Fat Brings Out Healthy Elements

Healthy fats can be a great way to make your hair shiny and your nails stronger, and keep your skin from drying out. Olive oil, loved by Italians who gobble up pizza like they were born to eat it, is often seen as a healthy fat loaded with good-for-you-nutrients.

The Controversy of Blotting Pizza

It’s tough to find a true pizza lover who will admit they blot that slice of dough. Maybe you’re a New Yorker who folds a slice and lets the pizza grease drip down between your fingers. Or perhaps you tend to go for the Chicago deep dish, which requires shoveling sometimes grease-filled forkfuls of pizza into your mouth. Whatever your style of pizza, it can be tough to admit blotting pizza grease could be a healthy alternative to your monthly, weekly or daily pizza fix. (We’re not judging how often you eat pizza. Because, really, is every meal too often?)

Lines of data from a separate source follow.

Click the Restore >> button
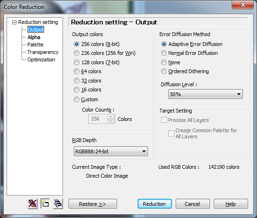Image resolution: width=257 pixels, height=218 pixels. click(93, 204)
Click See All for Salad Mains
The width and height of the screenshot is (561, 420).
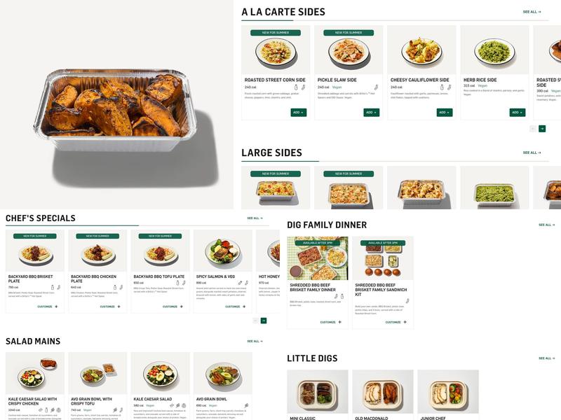[255, 341]
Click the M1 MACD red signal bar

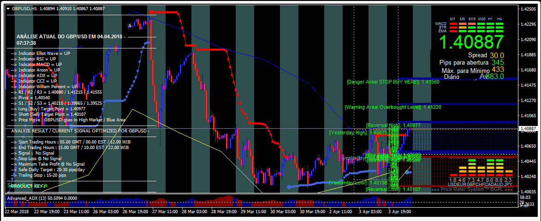(453, 24)
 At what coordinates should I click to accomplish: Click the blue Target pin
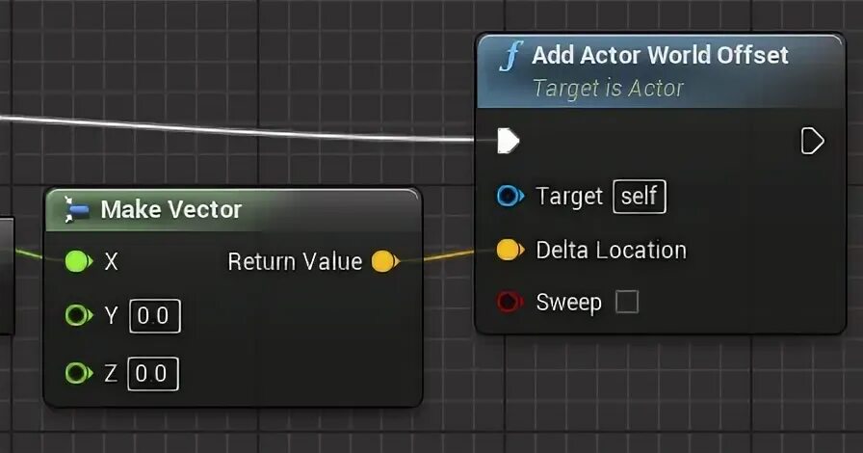tap(510, 196)
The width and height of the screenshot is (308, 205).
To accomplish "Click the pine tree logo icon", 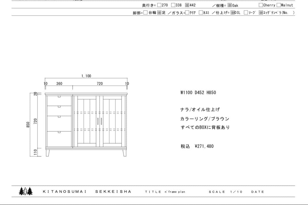I will pos(25,191).
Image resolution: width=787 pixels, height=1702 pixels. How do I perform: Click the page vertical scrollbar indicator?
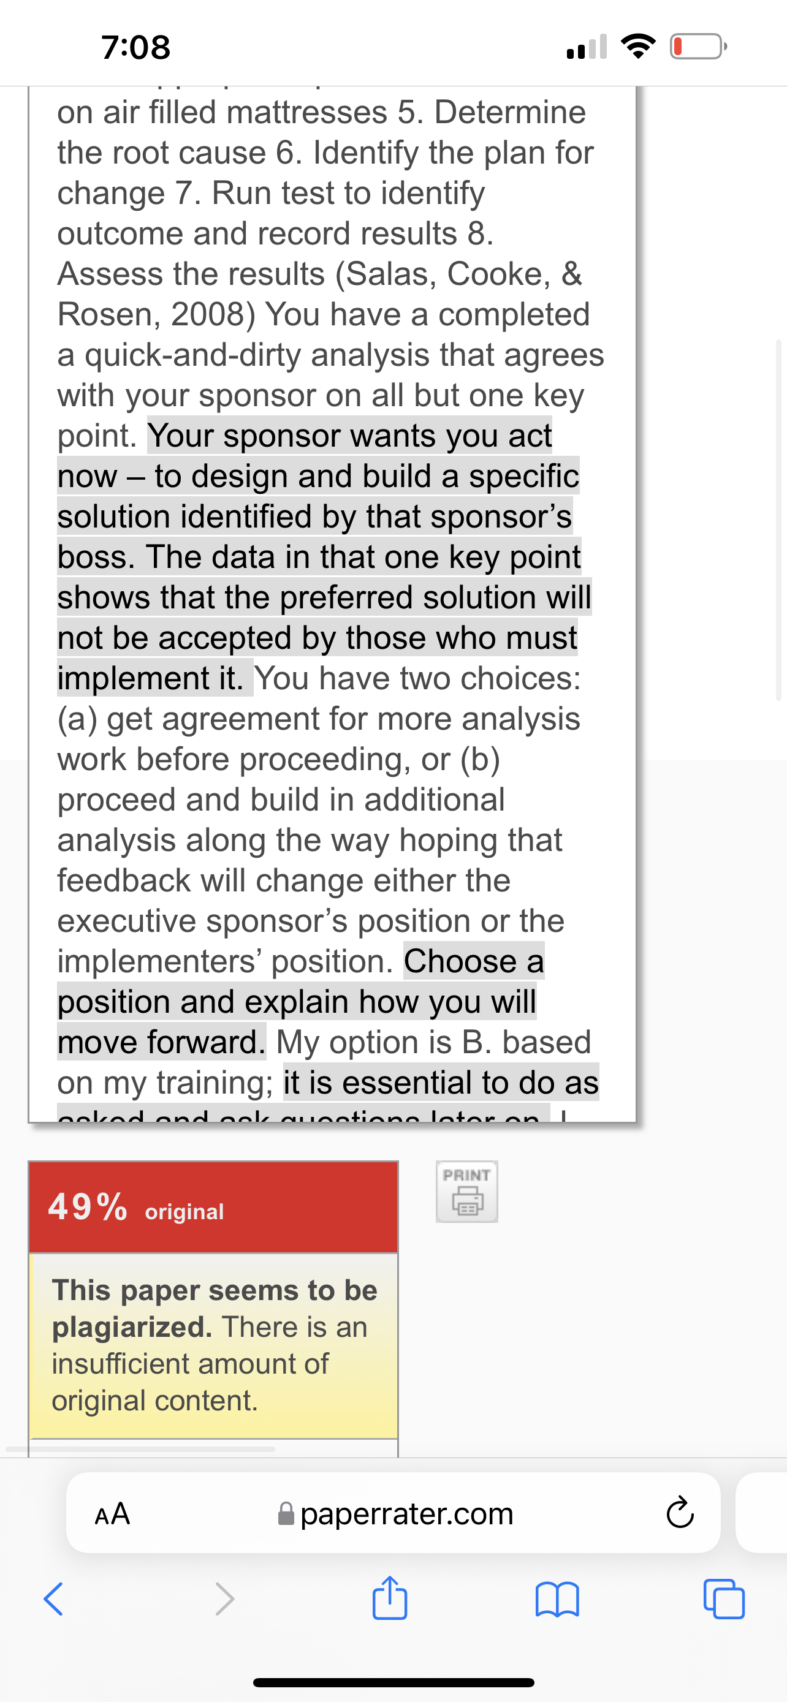779,520
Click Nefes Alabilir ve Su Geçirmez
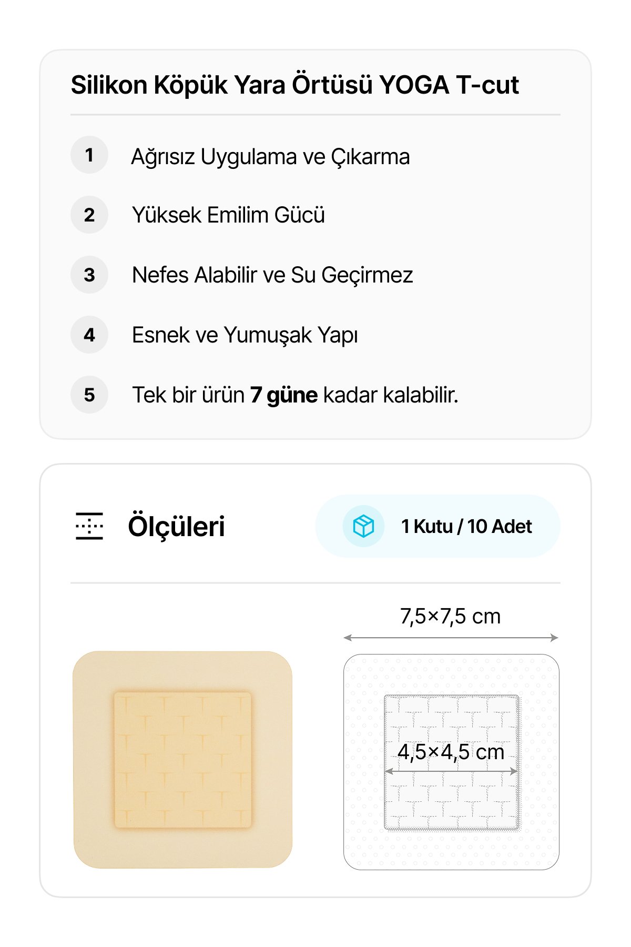 coord(272,275)
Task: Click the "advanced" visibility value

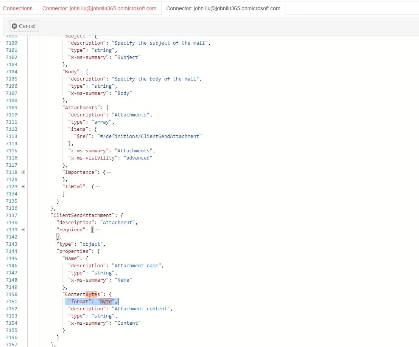Action: 138,158
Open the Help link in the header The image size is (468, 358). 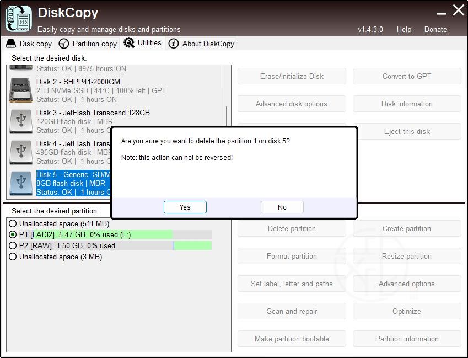pos(404,29)
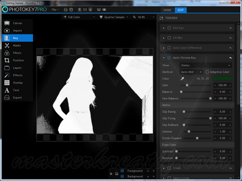The image size is (242, 181).
Task: Tick the Adaptive Color checkbox
Action: (x=207, y=72)
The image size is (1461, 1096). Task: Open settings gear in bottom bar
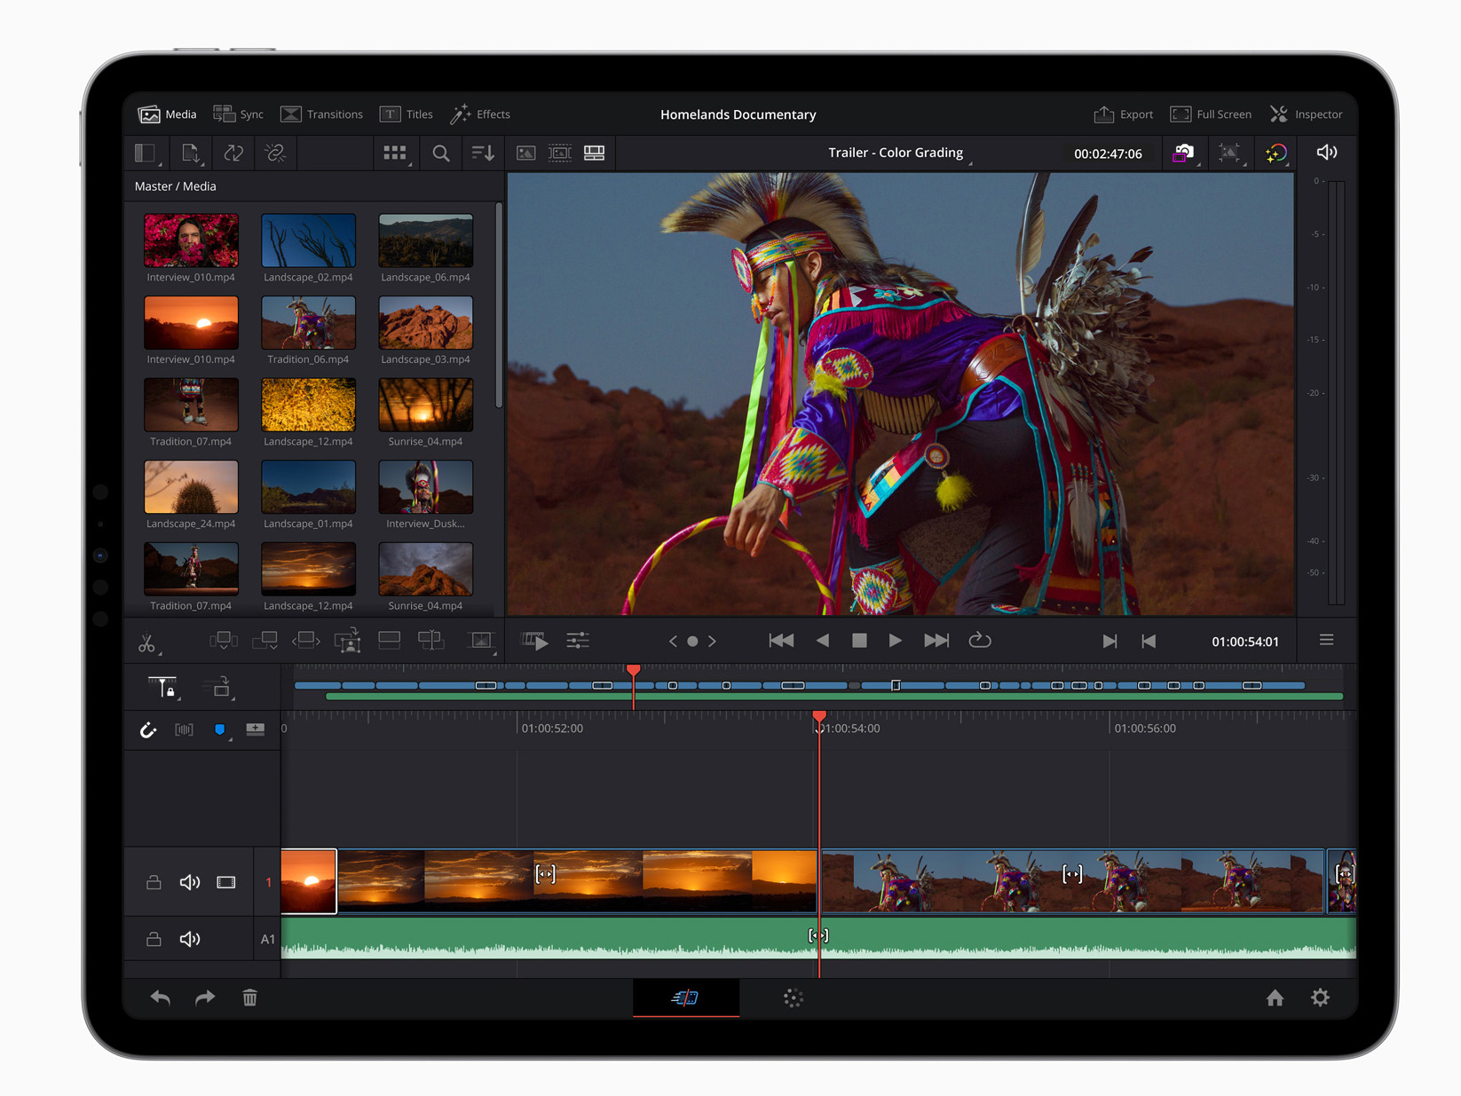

If you’ve ever seen the 2004 film Along Came Polly, you might recall the scene where Ben Stiller and Philip Seymour Hoffman are in the New York pizza shop. When Hoffman sees Stiller blotting his pizza, he grabs the slice and lets the grease drip onto his own pizza, even giving it a little squeeze as not to waste a single bit.

That’s how serious some pizza lovers are about pizza grease:

  • They can’t stand the sight of someone wasting the grease by letting a napkin absorb it.
  • They’d rather consume the extra calories in someone else’s greasy slice than see it get tossed into the trash and forgotten — never to be tasted among the melted cheese, homemade crust or delectable sauce.

Like Hoffman’s character, some pizza connoisseurs might scoff at the very suggestion of blotting the grease off the top. Isn’t that grease part of the magic of delicious pizza making? How can you separate the grease from the pizza and still call it pizza?

To those people, we hear where you’re coming from. We understand that the very concept of saving a few calories on pizza is nothing short of blasphemy. But we also see the quietly raised hands of pizza lovers around the world who want to keep eating the pizza they love, but without the guilt of knowing they could be eating something healthier.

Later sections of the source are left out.